Susanne Thiebe is a professional organiser in Sydney. Photo: ABC News
Professional organisers like Ms Thiebe see themselves as trained specialists helping people create order in their own lives.
“I work with people who can’t walk in some of their rooms, or elderly people who bump into stuff constantly,'” Ms Thiebe said of a typical client.
“They tried organising, they read books, or they go on Pinterest or the wrong Facebook groups, but then they realise, ‘I just need less shit’.”
Most of Mr Walsh’s work is over two days, when he is invited into their homes and goes through their stuff.
“I use two things when I help people,” he said.
“One is a helping hand. If you want help, I will do whatever is needed to help you.
“And the other is I hold up a mirror to people and will ask questions.
“And I have found that as long as I am honest, if people believe I am honest, I can say pretty much anything.”
Declutter, not just organise
The rise of the profession, at least in Peter Walsh’s experience, has moved in sync with the rise in a consumer society and an increase in the “It’s the evolution of our relationship to our stuff.”amount of stuff we own.
Nearly half (44 per cent) of women told the ABC Australia Talks National Survey they’d be happier if they spent less time running errands and doing chores — notably higher than the 32 per cent of men who said the same.
“I think everyone has been struggling with clutter for a long time now,” he said.
“From excess consumption came the concept of decluttering and organising and from that came minimalism.
It’s the evolution of our relationship to our stuff.”
The changing and varied stuff in the typical home means that most professional organisers offer a range of services.
Often they’ll focus just on one room, or one problem, and work to disentangle the problem from there.
Ms Thiebe said the goal is not actually about being tidy, it’s about being organised.
“I call myself a professional organiser, but I’m more and more saying I’m a ‘declutter coach,'” she said.
“Because if you don’t declutter, if you just organise it’s going from A to B and making it more pretty.”
Working with the person, not their stuff
Often, it very quickly becomes obvious that problems with clutter are unrelated to being just about their stuff, Mr Walsh said.
“I’d like to think that what I do does have an effect on people’s lives,” he said.

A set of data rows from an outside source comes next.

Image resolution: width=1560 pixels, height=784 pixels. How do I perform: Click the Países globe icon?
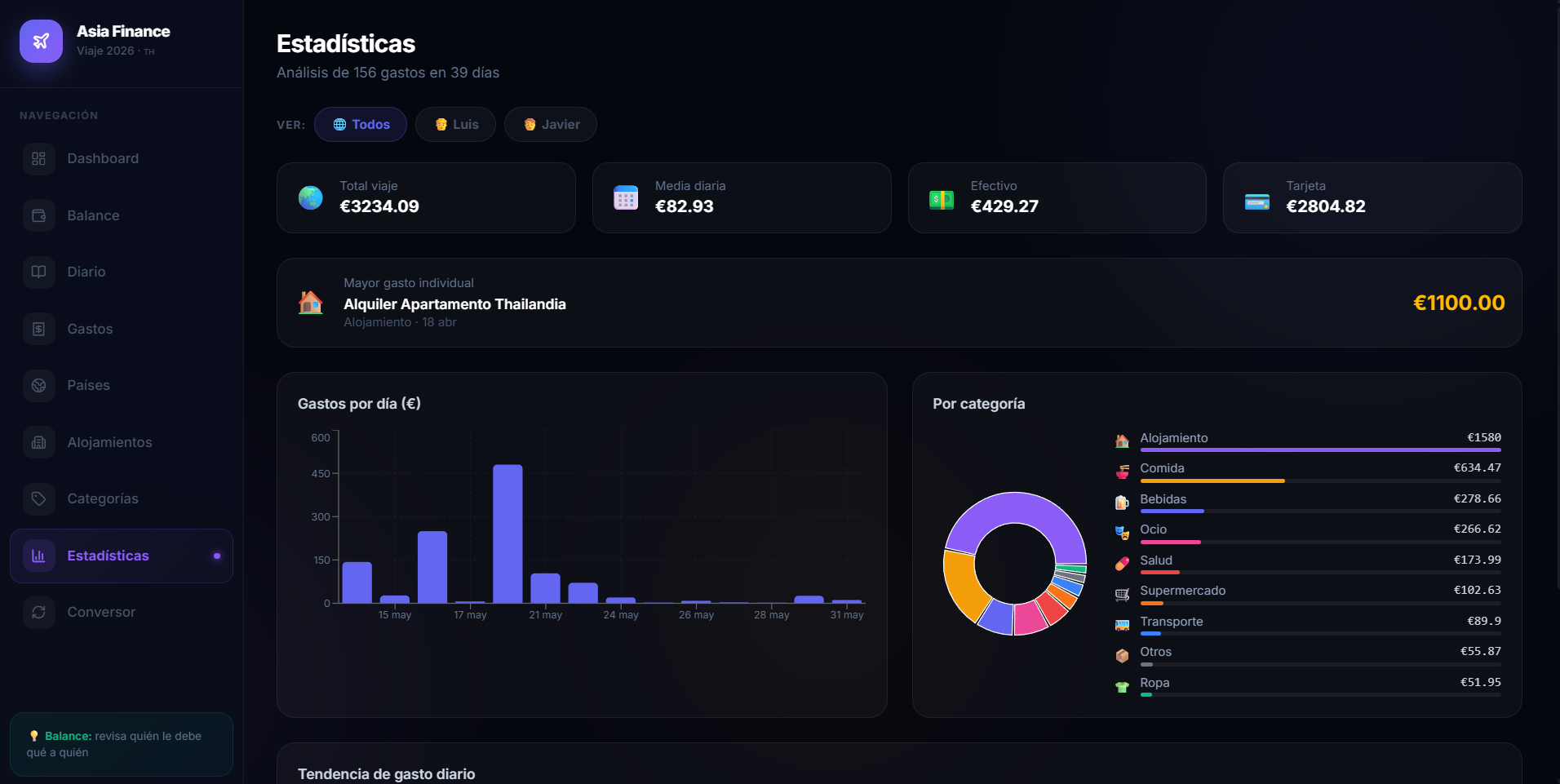coord(38,385)
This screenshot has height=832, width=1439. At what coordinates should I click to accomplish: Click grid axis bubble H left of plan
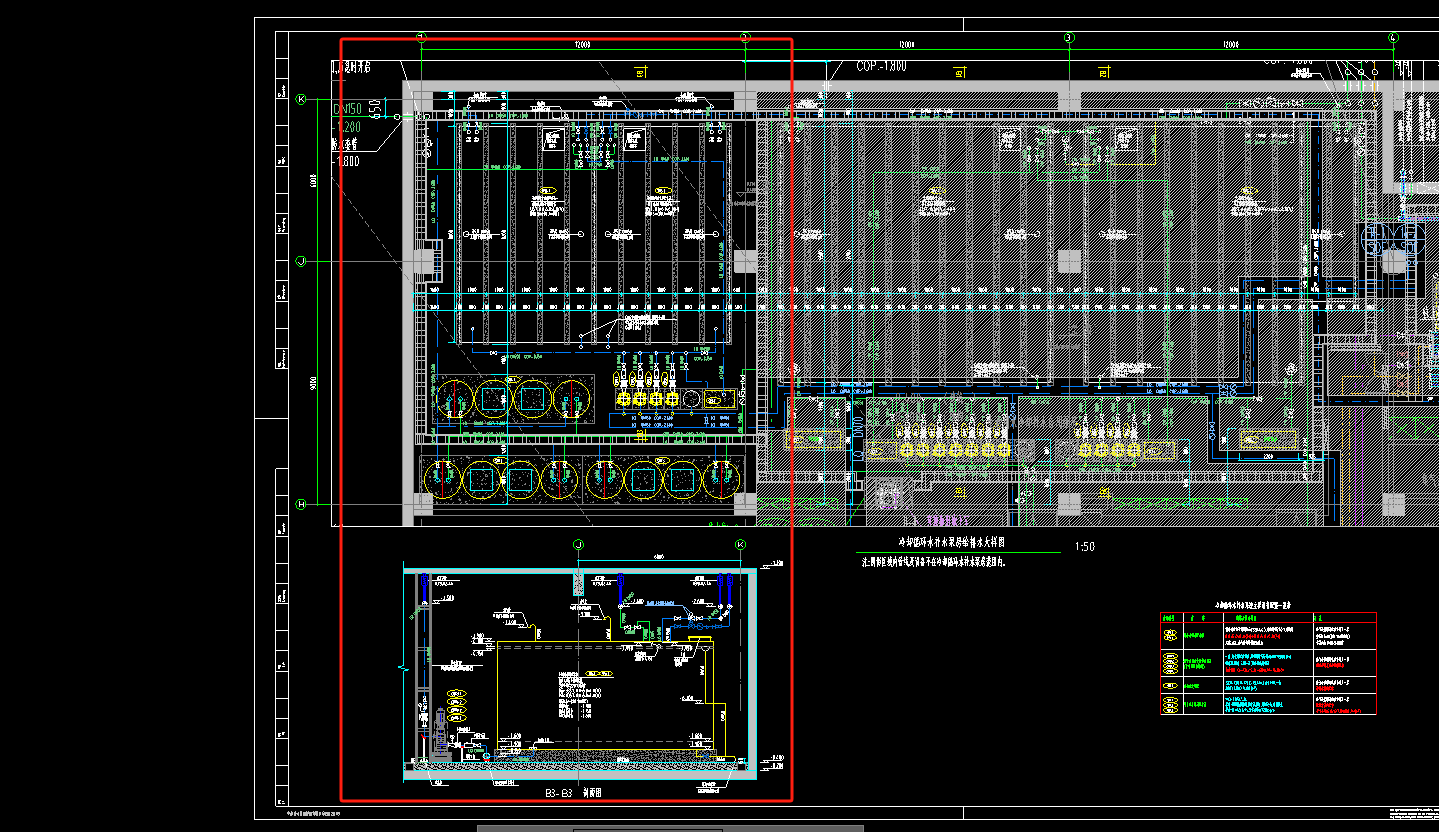300,505
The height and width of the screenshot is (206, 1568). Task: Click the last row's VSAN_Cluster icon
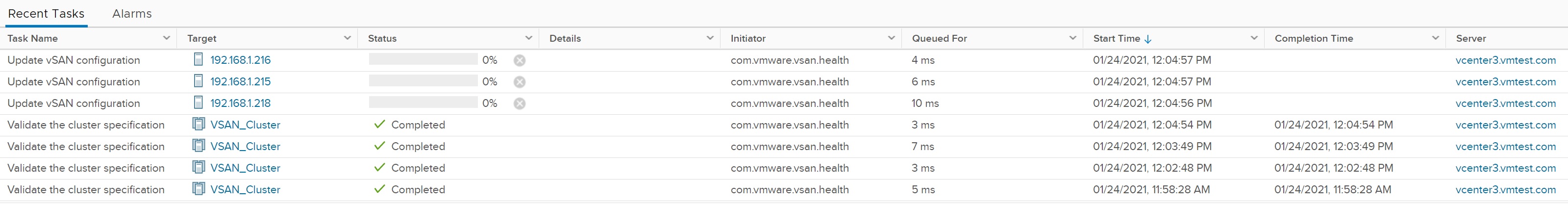pos(199,189)
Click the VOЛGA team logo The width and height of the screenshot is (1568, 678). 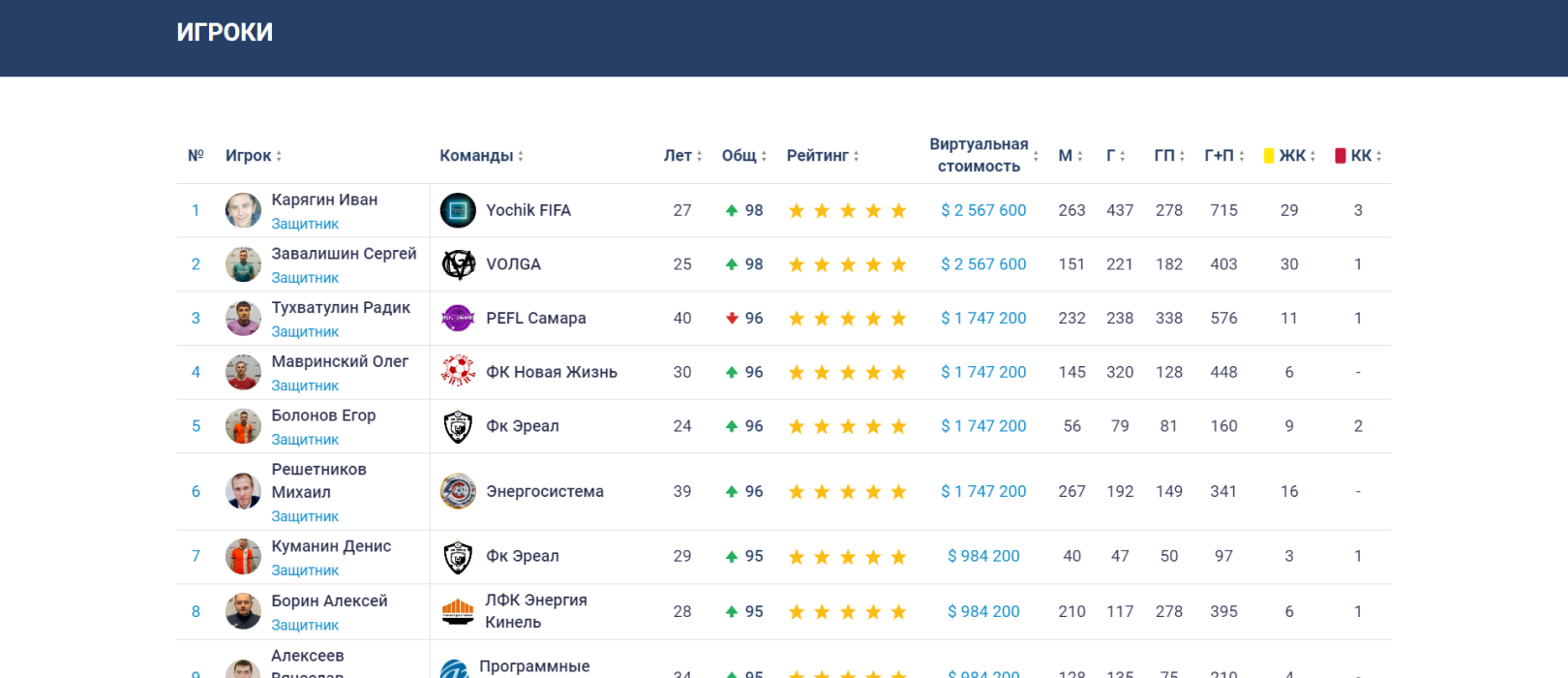[458, 264]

“But it forces people to look at their stuff and the relationships, the way they live, their perceptions of things in a very different way.
That’s more about quality of life than it is about quantity of stuff.”
Clutter can often build up along with a new arrival. Photo: ABC News
Mr Walsh said his clearest example of this was when he worked with a client who had every single piece of baby clothing from her teenage boys stacked in the master bedroom, and wanted it organised.
“So after about 20 minutes talking about this, I said to the mum, ‘Look, I just have one question for you: do you think your best life with your boys is in front of you or behind you?” he said.
“She started sobbing and it turned out she had always wanted to have more children.
“And so if you or I looked at those baby clothes, or if her husband looked through those clothes, all we would see were baby clothes.
“When she looked at them what she saw was… her contribution as a woman, as a mother, as a wife.
“And if you asked her to let go of those, you ask her to let go of who she is, who she values as a person.”
Tidying up the baby clothes ended up being more about moving on from her feeling of loss and communicating that to her husband, Mr Walsh said.
“She ended up donating all of those clothes to the woman who was adopting … a couple of babies from China,” he said.
“And it started a whole new phase in her life with her relationship
“[It shows] we all get focused on the stuff, but it’s never just about the stuff.”